= Work required =
Filter the lines below, keeping each one that holds "Terms".

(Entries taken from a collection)
◆ ◆ ◆ ◆
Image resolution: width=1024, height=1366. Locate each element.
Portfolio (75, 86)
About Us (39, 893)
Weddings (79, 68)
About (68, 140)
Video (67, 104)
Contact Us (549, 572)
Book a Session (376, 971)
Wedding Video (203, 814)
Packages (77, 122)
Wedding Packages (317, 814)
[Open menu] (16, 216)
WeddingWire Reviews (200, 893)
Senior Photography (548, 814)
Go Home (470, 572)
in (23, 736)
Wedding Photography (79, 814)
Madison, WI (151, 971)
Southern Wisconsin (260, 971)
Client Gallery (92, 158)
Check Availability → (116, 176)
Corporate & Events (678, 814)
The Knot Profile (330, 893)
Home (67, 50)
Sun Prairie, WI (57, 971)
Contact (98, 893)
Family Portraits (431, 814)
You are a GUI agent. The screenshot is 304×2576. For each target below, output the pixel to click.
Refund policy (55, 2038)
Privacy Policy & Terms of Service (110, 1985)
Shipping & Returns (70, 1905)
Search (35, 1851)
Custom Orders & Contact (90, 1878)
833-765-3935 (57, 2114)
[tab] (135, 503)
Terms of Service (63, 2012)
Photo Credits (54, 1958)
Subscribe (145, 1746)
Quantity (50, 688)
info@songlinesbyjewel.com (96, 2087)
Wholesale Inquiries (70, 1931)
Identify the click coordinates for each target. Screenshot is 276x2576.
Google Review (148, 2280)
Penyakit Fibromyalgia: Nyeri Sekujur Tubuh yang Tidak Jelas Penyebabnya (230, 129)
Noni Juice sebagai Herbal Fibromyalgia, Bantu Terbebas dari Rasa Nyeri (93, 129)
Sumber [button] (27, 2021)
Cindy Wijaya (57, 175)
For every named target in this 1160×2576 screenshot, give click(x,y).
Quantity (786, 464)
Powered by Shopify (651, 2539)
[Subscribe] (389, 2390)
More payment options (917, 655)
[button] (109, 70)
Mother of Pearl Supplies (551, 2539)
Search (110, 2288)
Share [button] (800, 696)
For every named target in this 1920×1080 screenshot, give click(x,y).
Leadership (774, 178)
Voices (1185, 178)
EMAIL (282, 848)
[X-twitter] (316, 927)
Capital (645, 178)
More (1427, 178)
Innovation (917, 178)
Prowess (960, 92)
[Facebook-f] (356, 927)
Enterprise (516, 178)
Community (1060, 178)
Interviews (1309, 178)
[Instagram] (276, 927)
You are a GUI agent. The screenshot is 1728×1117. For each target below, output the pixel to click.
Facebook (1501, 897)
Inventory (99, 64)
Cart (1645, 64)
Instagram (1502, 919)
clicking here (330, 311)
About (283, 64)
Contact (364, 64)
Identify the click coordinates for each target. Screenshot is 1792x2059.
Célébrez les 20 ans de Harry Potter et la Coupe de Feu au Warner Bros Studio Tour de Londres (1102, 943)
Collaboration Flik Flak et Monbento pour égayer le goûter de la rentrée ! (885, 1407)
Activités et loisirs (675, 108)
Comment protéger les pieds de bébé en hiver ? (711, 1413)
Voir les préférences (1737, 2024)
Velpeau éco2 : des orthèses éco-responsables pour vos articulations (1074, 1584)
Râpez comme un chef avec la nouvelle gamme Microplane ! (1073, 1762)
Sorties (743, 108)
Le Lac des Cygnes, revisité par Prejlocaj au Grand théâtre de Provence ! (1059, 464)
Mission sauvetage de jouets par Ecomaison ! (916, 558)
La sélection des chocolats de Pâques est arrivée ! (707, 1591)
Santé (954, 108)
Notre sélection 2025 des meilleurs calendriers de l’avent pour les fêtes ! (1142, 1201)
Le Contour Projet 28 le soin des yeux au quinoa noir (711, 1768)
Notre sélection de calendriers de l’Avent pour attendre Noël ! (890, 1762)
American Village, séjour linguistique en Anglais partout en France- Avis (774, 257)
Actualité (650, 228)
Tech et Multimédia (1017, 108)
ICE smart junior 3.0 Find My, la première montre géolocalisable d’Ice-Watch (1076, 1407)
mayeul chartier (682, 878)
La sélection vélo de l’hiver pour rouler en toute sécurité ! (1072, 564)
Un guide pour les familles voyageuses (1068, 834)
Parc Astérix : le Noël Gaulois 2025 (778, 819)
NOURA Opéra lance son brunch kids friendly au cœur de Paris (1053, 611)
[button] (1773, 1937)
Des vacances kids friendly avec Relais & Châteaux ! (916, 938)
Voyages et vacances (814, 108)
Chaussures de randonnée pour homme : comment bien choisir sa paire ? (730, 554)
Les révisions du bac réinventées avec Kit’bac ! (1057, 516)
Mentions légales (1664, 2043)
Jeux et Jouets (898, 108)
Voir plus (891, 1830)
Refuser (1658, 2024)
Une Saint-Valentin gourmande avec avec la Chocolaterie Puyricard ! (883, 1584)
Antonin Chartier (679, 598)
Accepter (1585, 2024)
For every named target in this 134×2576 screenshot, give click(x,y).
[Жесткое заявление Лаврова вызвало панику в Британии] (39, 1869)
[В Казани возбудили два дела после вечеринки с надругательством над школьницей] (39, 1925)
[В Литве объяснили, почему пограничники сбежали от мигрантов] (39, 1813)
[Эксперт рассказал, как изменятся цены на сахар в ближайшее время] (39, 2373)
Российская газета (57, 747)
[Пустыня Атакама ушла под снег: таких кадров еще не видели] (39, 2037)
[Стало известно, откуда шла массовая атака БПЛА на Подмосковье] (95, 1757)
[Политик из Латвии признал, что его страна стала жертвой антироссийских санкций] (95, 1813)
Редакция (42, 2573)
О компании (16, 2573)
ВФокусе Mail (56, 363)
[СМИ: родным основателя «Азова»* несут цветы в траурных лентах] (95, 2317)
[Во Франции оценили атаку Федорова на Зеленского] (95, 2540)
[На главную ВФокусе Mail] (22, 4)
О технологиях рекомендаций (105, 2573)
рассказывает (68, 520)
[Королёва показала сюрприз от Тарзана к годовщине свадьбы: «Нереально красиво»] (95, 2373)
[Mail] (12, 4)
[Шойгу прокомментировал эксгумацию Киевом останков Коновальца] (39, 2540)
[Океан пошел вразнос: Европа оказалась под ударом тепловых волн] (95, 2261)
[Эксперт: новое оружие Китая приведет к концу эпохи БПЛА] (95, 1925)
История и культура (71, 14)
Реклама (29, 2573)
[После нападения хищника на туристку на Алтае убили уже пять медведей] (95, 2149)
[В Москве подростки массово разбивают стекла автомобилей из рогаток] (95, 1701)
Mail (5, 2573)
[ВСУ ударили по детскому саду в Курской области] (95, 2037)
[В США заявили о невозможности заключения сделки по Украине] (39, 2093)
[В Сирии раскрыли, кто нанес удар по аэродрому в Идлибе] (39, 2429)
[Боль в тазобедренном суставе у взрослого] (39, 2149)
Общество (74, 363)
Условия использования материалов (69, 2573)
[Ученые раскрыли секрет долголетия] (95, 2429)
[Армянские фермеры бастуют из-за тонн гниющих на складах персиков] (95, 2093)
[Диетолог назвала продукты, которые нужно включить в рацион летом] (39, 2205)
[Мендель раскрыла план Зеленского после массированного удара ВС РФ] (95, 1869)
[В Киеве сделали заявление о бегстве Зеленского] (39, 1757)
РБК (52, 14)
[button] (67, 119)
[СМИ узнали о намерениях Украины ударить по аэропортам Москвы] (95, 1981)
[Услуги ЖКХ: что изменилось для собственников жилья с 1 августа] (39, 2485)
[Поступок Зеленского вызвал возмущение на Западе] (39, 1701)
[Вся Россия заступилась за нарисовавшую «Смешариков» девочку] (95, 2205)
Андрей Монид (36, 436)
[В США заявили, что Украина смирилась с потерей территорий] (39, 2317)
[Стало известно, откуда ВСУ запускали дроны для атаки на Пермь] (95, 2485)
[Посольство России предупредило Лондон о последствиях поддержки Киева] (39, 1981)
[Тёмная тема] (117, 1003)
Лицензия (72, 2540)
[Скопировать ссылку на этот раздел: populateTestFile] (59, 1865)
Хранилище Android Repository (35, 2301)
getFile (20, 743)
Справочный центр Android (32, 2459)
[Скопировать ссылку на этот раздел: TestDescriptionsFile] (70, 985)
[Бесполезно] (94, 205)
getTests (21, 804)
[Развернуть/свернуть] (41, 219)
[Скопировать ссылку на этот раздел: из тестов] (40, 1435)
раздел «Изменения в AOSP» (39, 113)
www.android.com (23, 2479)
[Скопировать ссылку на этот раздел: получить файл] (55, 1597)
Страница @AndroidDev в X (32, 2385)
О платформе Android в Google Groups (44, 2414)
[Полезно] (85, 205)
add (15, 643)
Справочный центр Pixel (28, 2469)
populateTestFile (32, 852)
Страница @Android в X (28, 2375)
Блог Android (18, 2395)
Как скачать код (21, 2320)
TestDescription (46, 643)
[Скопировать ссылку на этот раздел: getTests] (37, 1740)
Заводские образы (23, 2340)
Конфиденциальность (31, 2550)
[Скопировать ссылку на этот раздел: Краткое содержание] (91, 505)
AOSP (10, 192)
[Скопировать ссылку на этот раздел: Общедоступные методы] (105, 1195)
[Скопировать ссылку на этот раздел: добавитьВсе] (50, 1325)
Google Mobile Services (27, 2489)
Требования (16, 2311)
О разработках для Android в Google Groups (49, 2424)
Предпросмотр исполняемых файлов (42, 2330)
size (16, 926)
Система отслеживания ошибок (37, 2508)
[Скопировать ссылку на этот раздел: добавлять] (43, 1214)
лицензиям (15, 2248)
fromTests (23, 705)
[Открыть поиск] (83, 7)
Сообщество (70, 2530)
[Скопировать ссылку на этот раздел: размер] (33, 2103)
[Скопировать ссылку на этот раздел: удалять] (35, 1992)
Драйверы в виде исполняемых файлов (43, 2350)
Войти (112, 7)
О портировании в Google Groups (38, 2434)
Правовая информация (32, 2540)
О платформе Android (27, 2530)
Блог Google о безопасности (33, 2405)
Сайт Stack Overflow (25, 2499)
◆ ◆ ◆ ◆
= Output of the exercise =
Privacy Policy & Terms of Service (110, 1985)
Terms of Service (63, 2012)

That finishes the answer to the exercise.